### Records for the task ###
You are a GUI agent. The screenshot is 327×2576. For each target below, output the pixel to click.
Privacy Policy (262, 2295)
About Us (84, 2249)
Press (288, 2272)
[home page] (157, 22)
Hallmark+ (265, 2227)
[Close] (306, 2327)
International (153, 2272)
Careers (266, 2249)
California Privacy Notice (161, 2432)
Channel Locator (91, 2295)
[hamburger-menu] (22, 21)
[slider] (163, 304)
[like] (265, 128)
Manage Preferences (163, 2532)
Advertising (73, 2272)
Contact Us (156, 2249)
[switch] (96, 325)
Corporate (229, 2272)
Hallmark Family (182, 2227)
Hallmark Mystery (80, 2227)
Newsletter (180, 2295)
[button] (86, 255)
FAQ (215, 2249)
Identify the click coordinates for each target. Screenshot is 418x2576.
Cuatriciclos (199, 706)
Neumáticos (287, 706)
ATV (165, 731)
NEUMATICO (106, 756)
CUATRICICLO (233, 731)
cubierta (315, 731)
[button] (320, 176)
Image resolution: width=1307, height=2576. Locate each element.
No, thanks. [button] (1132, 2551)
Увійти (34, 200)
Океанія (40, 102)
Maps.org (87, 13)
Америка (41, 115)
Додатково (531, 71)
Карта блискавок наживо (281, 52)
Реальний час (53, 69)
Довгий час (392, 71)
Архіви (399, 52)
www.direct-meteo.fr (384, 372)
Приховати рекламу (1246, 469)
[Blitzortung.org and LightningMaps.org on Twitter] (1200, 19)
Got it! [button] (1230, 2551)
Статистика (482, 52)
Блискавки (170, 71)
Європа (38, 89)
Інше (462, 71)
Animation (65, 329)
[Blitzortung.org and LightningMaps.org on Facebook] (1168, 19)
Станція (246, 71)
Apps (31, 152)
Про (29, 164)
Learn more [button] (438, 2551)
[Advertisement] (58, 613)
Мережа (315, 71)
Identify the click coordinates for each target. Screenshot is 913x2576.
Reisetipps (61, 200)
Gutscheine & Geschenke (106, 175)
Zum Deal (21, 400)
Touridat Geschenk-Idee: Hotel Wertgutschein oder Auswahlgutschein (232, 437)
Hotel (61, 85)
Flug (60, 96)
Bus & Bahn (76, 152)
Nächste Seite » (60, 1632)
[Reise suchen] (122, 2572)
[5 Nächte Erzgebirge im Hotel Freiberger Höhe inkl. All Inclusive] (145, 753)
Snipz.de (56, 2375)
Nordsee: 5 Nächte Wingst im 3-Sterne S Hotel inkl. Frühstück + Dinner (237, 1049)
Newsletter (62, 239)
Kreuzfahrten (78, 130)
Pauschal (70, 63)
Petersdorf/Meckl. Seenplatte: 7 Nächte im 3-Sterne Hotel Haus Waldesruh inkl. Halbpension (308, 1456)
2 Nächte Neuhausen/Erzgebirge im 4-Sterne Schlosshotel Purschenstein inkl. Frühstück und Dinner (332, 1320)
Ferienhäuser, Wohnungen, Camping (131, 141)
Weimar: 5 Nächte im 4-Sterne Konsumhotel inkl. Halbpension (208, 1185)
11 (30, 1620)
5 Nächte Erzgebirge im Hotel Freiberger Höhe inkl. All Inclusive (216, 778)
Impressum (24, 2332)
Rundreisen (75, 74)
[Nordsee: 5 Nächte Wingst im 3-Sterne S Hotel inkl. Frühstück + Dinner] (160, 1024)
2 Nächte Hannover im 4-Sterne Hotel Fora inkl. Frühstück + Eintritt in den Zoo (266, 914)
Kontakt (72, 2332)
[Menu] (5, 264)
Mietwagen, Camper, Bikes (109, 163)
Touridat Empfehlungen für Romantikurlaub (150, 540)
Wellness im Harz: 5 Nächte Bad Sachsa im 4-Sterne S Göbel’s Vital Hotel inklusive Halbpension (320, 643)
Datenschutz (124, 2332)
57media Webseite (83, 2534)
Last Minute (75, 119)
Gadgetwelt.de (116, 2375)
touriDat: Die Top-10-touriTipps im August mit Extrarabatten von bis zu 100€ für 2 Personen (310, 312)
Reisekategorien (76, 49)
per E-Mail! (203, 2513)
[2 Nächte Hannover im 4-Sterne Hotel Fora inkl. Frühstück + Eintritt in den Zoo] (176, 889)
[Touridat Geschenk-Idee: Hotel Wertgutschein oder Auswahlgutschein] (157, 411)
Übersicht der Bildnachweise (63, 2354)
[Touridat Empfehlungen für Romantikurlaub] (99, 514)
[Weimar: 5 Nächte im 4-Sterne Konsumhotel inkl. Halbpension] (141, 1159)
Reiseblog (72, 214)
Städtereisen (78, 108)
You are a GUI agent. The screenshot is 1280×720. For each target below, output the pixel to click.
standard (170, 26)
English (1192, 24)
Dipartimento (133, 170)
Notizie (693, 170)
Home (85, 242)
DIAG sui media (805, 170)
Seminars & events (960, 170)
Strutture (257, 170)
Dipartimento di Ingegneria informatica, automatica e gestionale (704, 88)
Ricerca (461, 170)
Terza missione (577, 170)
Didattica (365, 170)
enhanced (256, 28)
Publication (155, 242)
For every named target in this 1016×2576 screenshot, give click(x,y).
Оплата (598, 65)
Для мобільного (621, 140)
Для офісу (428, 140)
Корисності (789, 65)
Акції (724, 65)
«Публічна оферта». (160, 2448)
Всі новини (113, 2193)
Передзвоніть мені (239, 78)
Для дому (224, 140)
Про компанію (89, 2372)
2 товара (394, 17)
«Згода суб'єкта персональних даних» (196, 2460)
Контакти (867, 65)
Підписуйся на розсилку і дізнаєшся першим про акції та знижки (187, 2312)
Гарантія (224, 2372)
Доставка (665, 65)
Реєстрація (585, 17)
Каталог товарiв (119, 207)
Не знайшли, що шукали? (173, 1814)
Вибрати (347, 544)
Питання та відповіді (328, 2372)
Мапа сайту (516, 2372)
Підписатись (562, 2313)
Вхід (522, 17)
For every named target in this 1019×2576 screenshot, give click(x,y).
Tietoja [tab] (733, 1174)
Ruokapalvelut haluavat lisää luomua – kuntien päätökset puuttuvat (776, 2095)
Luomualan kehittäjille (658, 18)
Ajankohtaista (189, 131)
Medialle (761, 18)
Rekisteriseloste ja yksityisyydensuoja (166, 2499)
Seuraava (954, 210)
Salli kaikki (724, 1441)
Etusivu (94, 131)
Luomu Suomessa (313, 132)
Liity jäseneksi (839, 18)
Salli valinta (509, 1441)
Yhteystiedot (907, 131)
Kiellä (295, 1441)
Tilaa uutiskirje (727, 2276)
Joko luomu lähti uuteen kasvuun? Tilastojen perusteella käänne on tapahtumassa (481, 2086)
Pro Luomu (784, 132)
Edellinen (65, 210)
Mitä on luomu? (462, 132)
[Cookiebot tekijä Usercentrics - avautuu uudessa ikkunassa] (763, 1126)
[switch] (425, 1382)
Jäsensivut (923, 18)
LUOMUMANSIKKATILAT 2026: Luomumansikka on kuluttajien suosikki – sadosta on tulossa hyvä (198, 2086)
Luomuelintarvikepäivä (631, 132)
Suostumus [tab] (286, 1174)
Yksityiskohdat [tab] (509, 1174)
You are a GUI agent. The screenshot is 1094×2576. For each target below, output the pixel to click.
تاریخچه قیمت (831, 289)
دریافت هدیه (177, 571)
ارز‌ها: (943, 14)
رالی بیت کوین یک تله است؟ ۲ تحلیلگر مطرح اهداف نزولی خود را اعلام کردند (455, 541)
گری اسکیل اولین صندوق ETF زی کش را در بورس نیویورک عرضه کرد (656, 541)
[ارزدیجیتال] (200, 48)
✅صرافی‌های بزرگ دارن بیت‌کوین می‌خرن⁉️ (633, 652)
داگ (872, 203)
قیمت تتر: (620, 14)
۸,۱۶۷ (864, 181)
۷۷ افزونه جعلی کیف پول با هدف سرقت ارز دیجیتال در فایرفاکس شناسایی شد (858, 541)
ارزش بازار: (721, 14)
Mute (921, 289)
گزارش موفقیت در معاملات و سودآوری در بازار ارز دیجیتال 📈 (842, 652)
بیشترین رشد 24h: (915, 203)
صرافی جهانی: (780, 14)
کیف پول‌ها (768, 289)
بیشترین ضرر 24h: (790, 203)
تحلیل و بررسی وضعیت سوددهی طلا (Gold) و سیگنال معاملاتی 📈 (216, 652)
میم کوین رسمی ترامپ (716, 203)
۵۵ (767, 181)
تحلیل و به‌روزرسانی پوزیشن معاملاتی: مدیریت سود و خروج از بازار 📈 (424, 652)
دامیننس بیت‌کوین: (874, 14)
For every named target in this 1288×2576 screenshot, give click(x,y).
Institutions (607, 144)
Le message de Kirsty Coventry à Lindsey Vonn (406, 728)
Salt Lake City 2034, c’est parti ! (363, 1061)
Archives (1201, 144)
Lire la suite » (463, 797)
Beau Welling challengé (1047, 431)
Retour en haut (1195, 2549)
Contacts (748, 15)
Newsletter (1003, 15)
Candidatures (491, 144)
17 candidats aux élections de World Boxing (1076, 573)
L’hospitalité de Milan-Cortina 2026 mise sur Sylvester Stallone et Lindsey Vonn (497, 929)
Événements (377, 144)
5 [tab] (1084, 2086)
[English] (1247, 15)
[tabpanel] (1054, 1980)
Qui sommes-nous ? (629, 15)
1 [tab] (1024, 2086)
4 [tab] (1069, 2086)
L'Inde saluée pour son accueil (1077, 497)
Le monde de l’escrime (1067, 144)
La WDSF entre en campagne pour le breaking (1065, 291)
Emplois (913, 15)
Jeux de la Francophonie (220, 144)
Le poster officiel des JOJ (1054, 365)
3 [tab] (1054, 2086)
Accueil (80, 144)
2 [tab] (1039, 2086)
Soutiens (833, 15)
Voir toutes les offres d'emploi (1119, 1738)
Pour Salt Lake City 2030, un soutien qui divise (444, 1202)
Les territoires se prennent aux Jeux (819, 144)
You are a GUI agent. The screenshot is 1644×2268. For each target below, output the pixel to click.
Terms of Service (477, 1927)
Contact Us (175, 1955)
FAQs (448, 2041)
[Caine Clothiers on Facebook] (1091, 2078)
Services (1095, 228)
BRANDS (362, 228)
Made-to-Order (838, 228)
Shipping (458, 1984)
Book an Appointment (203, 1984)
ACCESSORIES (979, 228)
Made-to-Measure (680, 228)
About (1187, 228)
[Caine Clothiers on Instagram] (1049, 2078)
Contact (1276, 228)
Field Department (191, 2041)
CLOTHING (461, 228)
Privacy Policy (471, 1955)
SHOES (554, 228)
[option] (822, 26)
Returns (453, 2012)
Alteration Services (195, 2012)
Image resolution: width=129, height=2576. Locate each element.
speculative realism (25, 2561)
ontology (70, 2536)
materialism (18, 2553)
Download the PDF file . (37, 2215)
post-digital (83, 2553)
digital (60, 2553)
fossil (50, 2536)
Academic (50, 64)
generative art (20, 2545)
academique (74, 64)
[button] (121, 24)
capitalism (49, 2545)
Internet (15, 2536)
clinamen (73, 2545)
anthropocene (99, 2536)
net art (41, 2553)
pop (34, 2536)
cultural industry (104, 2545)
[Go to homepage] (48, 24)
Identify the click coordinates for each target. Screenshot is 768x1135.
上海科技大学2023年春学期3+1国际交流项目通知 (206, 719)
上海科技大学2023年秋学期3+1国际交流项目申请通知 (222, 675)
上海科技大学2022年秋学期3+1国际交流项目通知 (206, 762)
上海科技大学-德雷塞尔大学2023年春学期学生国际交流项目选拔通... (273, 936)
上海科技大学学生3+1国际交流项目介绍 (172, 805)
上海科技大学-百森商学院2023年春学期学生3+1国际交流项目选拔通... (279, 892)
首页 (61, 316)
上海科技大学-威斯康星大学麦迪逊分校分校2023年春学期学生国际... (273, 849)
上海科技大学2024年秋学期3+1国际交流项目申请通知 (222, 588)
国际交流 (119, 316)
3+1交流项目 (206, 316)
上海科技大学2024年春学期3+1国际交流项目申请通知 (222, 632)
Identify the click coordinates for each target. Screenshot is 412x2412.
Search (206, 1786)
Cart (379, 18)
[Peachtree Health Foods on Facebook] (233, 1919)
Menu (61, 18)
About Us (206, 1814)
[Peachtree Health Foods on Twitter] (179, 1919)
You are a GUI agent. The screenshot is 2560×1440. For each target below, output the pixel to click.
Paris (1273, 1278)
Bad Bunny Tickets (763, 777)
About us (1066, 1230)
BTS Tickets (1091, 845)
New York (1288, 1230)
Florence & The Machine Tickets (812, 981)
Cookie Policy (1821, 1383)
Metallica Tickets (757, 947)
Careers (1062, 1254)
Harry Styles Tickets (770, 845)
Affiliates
###
Task statement
Could you reproduce, exactly, every line above from the line with "[English] (1247, 15)" to the line with "Made-to-Measure (680, 228)", and no other line? Both ends count.

Response area
[English] (1247, 15)
[tabpanel] (1054, 1980)
Qui sommes-nous ? (629, 15)
1 [tab] (1024, 2086)
4 [tab] (1069, 2086)
L'Inde saluée pour son accueil (1077, 497)
Le monde de l’escrime (1067, 144)
La WDSF entre en campagne pour le breaking (1065, 291)
Emplois (913, 15)
Jeux de la Francophonie (220, 144)
Le poster officiel des JOJ (1054, 365)
3 [tab] (1054, 2086)
Accueil (80, 144)
2 [tab] (1039, 2086)
Soutiens (833, 15)
Voir toutes les offres d'emploi (1119, 1738)
Pour Salt Lake City 2030, un soutien qui divise (444, 1202)
Les territoires se prennent aux Jeux (819, 144)
You are a GUI agent. The screenshot is 1644×2268. For each target below, output the pixel to click.
Terms of Service (477, 1927)
Contact Us (175, 1955)
FAQs (448, 2041)
[Caine Clothiers on Facebook] (1091, 2078)
Services (1095, 228)
BRANDS (362, 228)
Made-to-Order (838, 228)
Shipping (458, 1984)
Book an Appointment (203, 1984)
ACCESSORIES (979, 228)
Made-to-Measure (680, 228)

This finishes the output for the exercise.